Aside from the Sorcerer, it’s the first class that feels as though it rightfully belongs in the lore as we knew it before The Elder Scrolls Online existed. You can pull the energy from both corpses that you summon and the corpses of other players. Multiple quests acknowledge your status as a playable Necromancer, such as when I got to call out the battlemage Abnur Tharn for griping about Necromancers when I was standing right in front of him. And if that isn’t enough immersion for you, using some necromancer skills in town will bring the wrath of the guards down upon you. It makes the world feel more alive, more real. After all, none of us wants to see our dead grandma come clawing out of the earth during a sunny afternoon at the market. I mean, barf.

A familiar package

Beyond that, Elsweyr has all the features we’ve come to expect from an ESO expansion.

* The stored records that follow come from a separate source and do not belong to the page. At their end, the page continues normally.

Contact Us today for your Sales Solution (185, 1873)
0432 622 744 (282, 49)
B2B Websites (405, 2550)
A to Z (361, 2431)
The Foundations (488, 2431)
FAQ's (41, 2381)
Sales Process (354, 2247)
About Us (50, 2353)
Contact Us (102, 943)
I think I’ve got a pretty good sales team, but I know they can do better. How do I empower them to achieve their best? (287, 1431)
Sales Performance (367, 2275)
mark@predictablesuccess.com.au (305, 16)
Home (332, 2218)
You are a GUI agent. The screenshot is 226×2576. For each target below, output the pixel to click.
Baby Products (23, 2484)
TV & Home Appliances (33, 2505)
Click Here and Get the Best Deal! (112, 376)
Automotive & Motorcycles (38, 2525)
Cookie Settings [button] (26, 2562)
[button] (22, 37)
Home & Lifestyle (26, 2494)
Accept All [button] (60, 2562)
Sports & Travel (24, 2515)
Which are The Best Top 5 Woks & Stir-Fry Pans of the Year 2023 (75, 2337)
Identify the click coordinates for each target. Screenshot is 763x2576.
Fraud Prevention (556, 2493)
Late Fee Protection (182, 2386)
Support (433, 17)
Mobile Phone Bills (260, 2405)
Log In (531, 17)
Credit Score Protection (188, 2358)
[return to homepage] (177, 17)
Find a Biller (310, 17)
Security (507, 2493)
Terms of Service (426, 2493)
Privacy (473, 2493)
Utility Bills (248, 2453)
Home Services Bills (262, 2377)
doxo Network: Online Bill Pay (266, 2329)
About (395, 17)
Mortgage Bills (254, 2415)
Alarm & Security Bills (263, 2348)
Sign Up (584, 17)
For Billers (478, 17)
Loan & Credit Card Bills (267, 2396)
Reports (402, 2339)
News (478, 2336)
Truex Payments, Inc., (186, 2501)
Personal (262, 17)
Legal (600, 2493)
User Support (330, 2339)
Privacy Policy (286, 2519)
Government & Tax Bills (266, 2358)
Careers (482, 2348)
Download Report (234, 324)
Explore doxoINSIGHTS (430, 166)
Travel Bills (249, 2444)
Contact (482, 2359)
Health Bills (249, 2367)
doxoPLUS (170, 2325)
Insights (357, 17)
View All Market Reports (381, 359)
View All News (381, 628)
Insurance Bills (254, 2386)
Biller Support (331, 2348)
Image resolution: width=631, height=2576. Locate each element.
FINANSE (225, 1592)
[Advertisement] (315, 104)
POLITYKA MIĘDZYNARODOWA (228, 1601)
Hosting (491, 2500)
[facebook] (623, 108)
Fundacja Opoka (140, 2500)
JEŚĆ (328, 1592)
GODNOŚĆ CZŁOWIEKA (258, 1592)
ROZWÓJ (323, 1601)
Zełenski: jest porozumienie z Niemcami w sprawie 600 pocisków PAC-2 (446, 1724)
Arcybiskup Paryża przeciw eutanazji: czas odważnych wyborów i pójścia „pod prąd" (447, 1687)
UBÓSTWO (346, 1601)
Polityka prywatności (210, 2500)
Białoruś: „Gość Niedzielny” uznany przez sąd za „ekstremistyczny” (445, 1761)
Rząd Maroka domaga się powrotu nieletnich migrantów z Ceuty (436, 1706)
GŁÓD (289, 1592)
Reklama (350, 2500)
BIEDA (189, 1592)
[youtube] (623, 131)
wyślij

There’s a new 12-player trial called Sunspire that’s surprisingly friendly to players who don’t have sky-high champion points. You’ll also find two new public dungeons—essentially delves, but better suited to at least two players—along with six world bosses, skyshards for skill points, and a neat little exploration quest that rewards you with a mural for your big new house if you find all 16 pieces.

There’s around 30 total hours of content if you don’t count the trial, and as a reminder, if you’re new, you can start all these new dragon-filled adventures straight from Level 1 if you buy the $50 version that includes both Elsweyr and the core game. If you’re only upgrading from the base game, Elsweyr will cost you $40.

Gonna take my cat to the old town road.

It’s largely worth it. Elsweyr is an enjoyable expansion that’s packed with dragons, necromancers, and a fascinating race of cat people. It’s brimming with the kind of content that has made The Elder Scrolls Online one of the best MMORPGs around since its overhaul in 2015. The main story and setting don’t quite deliver the magic that made Morrowind and Summerset so memorable, but Elsweyr manages to make up for it with the excellent new Necromancer class and a series of side quests that highlight the complexity of Khajiiti culture.

Let’s put it this way, so I can end on a bad pun while I’ve still got your attention: In all those hours, I never found myself wanting to be elsewhere.